Bütün bunları tesadüflerin meydana getirdiğini iddia edebilmek için bir insanın akıl ve vicdandan tamamen uzaklaşması gerekir.

Moleküler biyolog Michael Denton:

“Eğer akışkanlığı daha yüksek olsaydı, su, hayat için uygun bir temel olma özelliğini kesinlikle yitirirdi. Örneğin akışkanlığı sıvı hidrojen kadar yüksek olsaydı, canlıların yapıları, tahrip edici etkiler karşısında çok daha şiddetli hareketlere maruz kalacaktı… Hassas moleküler yapıların su tarafından desteklenmesi mümkün olmayacak, canlı hücresinin son derece hassas olan yapısı yaşamını sürdüremeyecekti…

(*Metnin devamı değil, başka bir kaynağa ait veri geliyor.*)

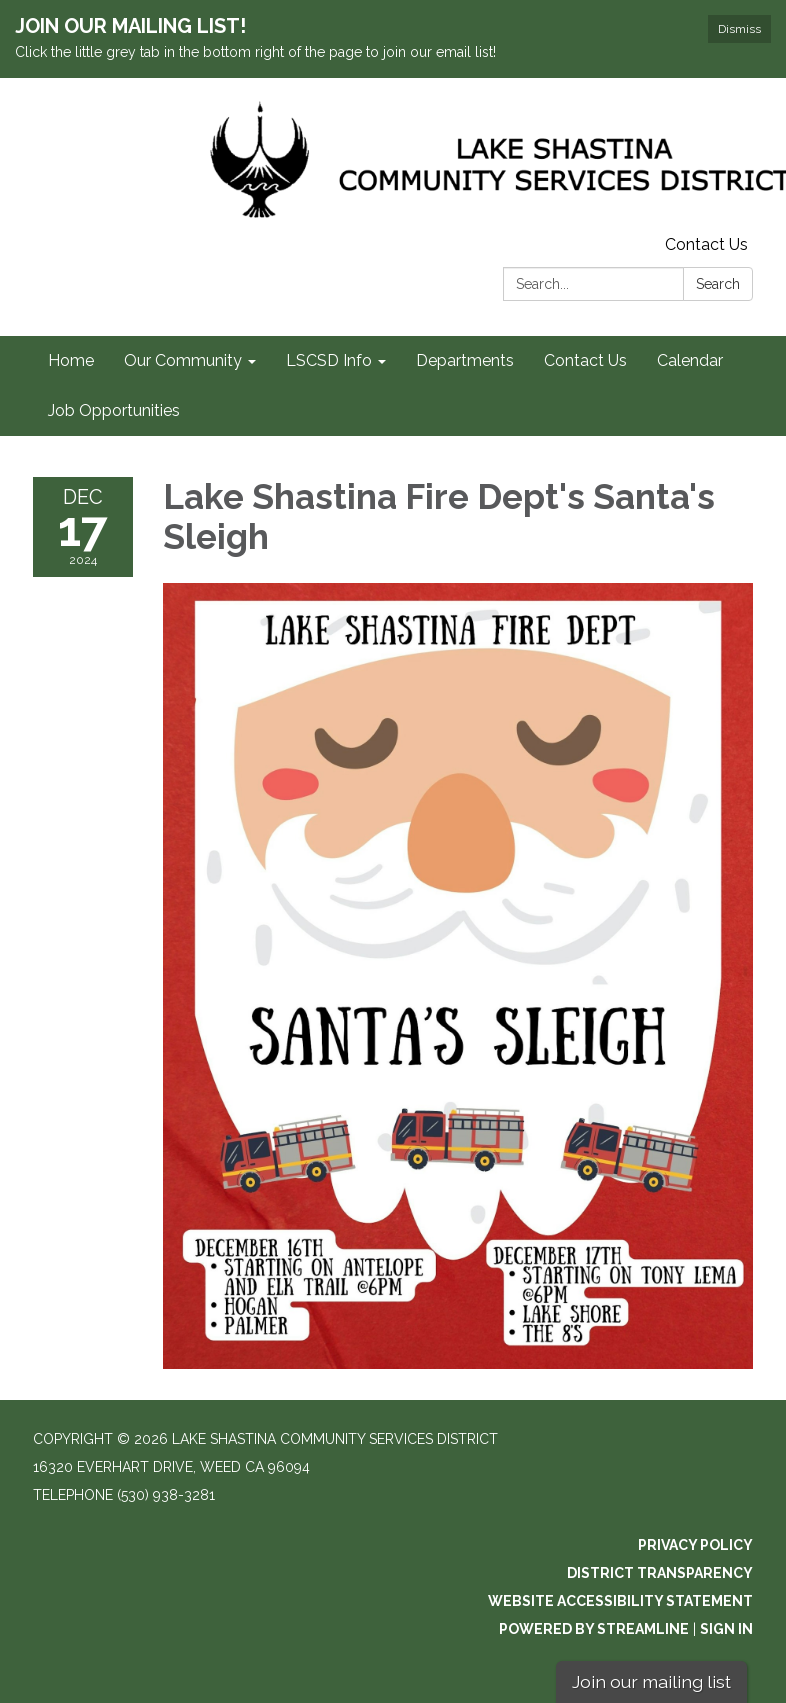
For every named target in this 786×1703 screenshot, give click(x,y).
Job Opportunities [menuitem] (114, 410)
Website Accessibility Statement (620, 1601)
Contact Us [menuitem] (585, 360)
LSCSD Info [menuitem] (329, 360)
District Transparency (660, 1573)
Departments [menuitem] (465, 360)
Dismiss (739, 29)
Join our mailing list (651, 1681)
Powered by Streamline (594, 1629)
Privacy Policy (695, 1545)
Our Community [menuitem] (183, 360)
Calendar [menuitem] (690, 360)
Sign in (726, 1629)
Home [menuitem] (71, 360)
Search (718, 284)
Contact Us (706, 244)
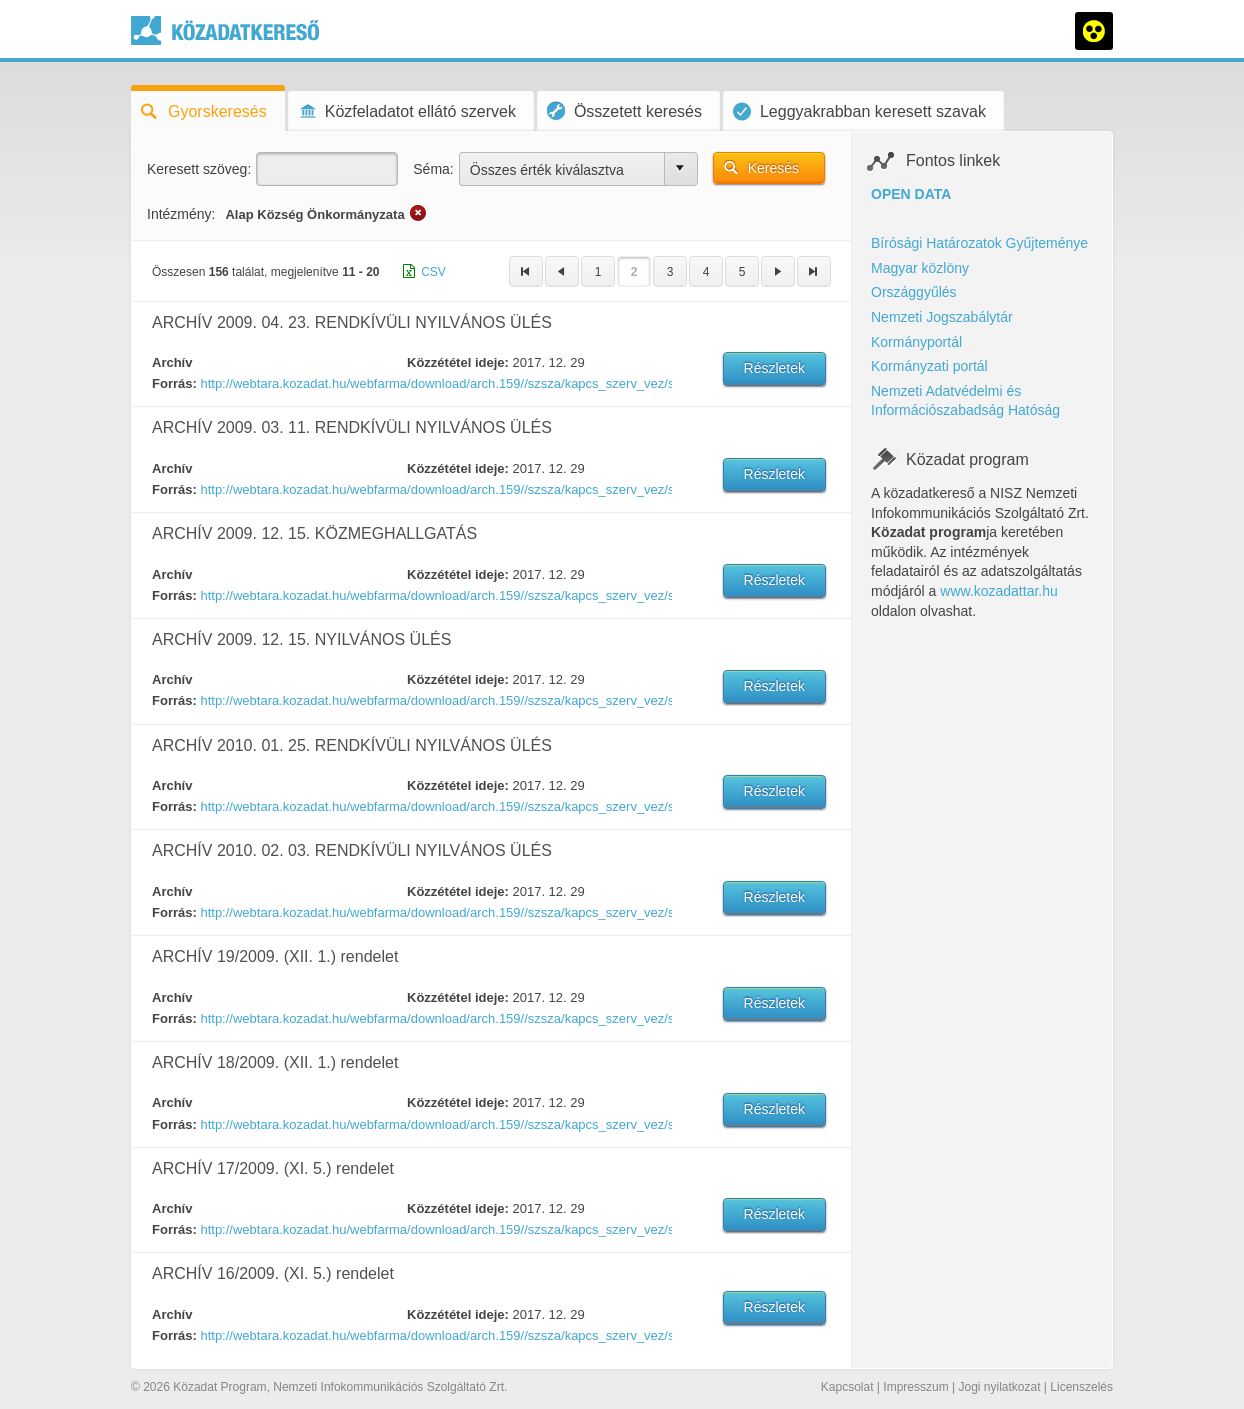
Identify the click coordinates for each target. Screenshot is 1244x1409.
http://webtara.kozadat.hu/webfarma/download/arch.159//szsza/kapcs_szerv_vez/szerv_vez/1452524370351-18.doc (435, 1124)
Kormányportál (916, 342)
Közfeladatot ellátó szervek (407, 111)
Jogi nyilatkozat (999, 1387)
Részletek (774, 368)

Öte yandan, suyun akışkanlığı biraz daha az olsaydı, (proteinler, enzimler gibi) makromoleküllerin ve özellikle mitokondri gibi özelleşmiş yapılar ile küçük organellerin kontrollü hareketleri imkansız hale gelecekti. Aynı şekilde hücre bölünmesi de imkansızlaşacaktı. Hücrenin tüm yaşamsal faaliyetleri fiili olarak donacak ve bizim bildiğimize benzer bir hücre yaşamı mümkün olmayacaktı. Hücrelerin embriyogenez (anne rahmindeki gelişim) sırasındaki hareket etme ve sürünme yeteneklerine bağlı olan daha yüksek organizmaların gelişimi ise, suyun akışkanlığının çok az bile daha düşük olması durumunda, kesinlikle gerçekleşemeyecekti.” (Michael Denton, Nature’s Destiny)

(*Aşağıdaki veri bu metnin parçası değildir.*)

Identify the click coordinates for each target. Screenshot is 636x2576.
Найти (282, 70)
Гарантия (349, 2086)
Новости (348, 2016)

Yeryüzünde var olan su, bir döngü içinde sürekli olarak yeniden kullanılır hale gelerek insanların, bitkilerin ve hayvanların hizmetine sunulur. Ayrıca yeryüzündeki su Güneş’in ısısı sayesinde “arındırılmış olarak” buharlaşır. Buhar atmosferde yoğunlaşıp bulut halini alır, sonra da yağış şeklinde Dünya yüzeyine tekrar geri döner. Örneğin bir yılda Dünya’nın ekvator bölgesinden yaklaşık altı-yedi yüz milyon ton suyun buharlaşıp havaya yükseldiği, burada kuzey ve güney kutup bölgelerinin yakınlarına taşındığı, sonra da yağmur yoluyla temiz su olarak yeniden denizlere döndüğü hesaplanmıştır.

Bahsettiğimiz bu dönüşüm olmamış olsaydı, yani su buharlaşıp yeryüzüne geri döneceğine yok olsaydı hiç kuşkusuz bu durum canlılığın sona ermesi için yeterli bir sebep olurdu.